Yulia Tymoshenko frequently pays for ads on accessible Telegram channels, focusing on populist social messages regarding high taxes and utility costs. Meanwhile, Yuriy Boyko, a former member of the pro-Russian Party of Regions, has resorted to TikTok, a platform recently linked to election interference in Romania, to share nostalgic messages in Russian, targeting the south-eastern regions with discussions on monument demolitions and rampant radicalism in the country.
After posting the video, he was summoned for questioning by the Security Service of Ukraine. He then issued an apology and refrained from making more video appeals.
Who is preparing for the elections?
In Ukrainian social media, there is only one political star who roams freely: Volodymyr Zelenskyy. Although he publicly denies the possibility of elections, citing constitutional restrictions, his team is already actively preparing for them.
The pre-political image of the young and charismatic actor takes center stage on social media.
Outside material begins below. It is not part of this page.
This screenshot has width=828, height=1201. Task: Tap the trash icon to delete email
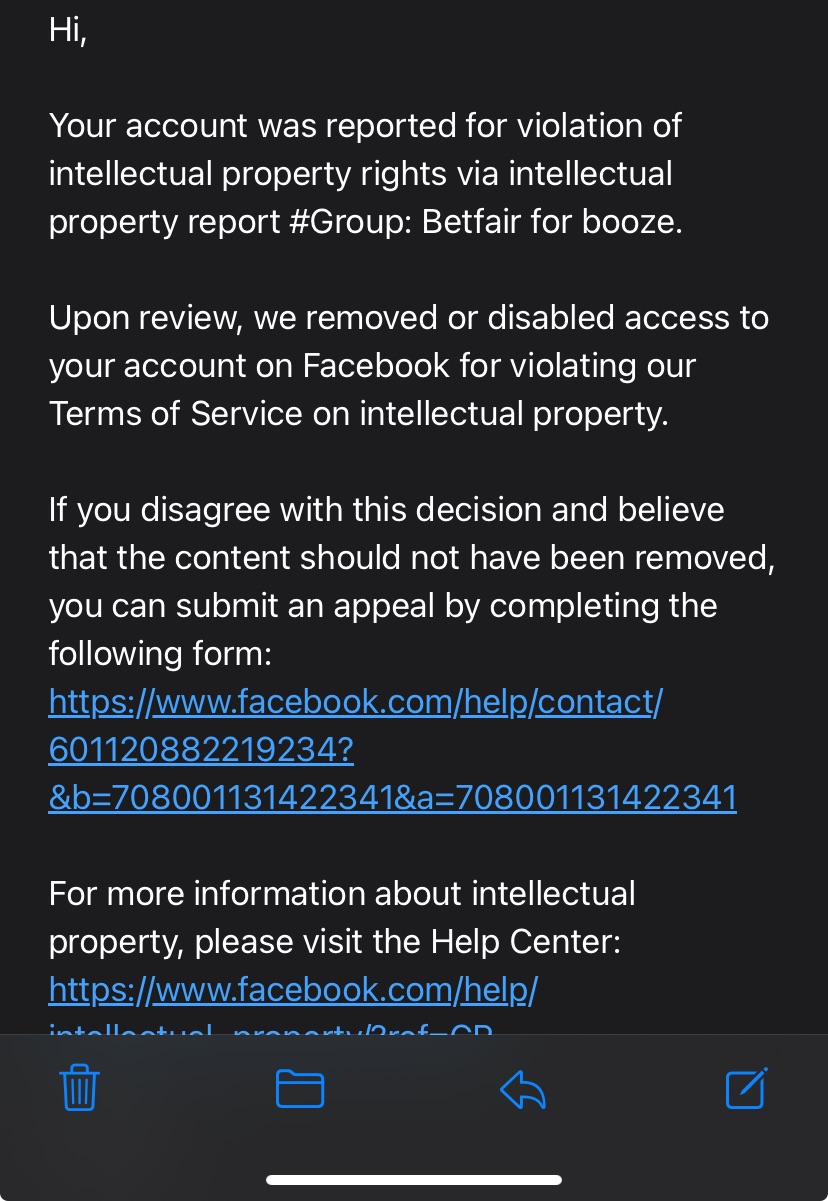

Various accounts filled with hundreds or thousands of videos showcase Zelenskyy, who may not say much but captivates audiences with his charming smile set to enchanting music.
Zelenskyy's team is among the few already receiving a stable salary for preparing for the electoral process.
Former President Petro Poroshenko, who continues to hold out hope for a second term, is actively promoting his assistance to the people. However, Zelenskyy has already claimed all of Poroshenko’s electoral ground—defending the Ukrainian language, strengthening the army, and supporting the Ukrainian Orthodox Church, as well as advocating for NATO and EU membership.
Poroshenko is left to promote a retrospective view of these initiatives that he once launched.
Another potential competitor is Andriy Biletsky, the radical head of the military bloc "Azov," which has already fractured into several factions. Biletsky is actively giving interviews, promoting military authority, and recently stated that “a ceasefire in the war would not be catastrophic.”
Few politicians willing to move beyond populist frameworks
Despite the rampant nationalism on social media, Ukraine is not traditionally a nationalist nation, and such forces barely garner 2% of the vote in each election. The last time Ukrainian nationalists held a seat in the parliament was in 2012-2014, only for one term.
These unscheduled elections, for which everyone is preparing, raise more questions than answers due to an uneven playing field caused by the wartime vertical power structure, a significantly weakened media infrastructure, and Ukrainian voters settling in various countries.
There are concerns about how elections can be conducted under martial law and how soon they can be organized
Furthermore, there are concerns about how elections can be conducted under martial law and how soon they can be organised after reaching certain ceasefire agreements.
Incumbent Ukrainian politicians think that the electoral process will be short—about three to four months—and there is considerable demand for change among Ukrainians.
Therefore, in order to be fully prepared when the time comes, all potential candidates want to be ready. They do this by seeking funding, developing cautious messaging for their PR campaigns, hiring teams, and trying to solidify their positions.
Meanwhile, few politicians are willing to move beyond populist frameworks, and this week, martial law and general mobilisation in Ukraine will be extended again—until May 9th.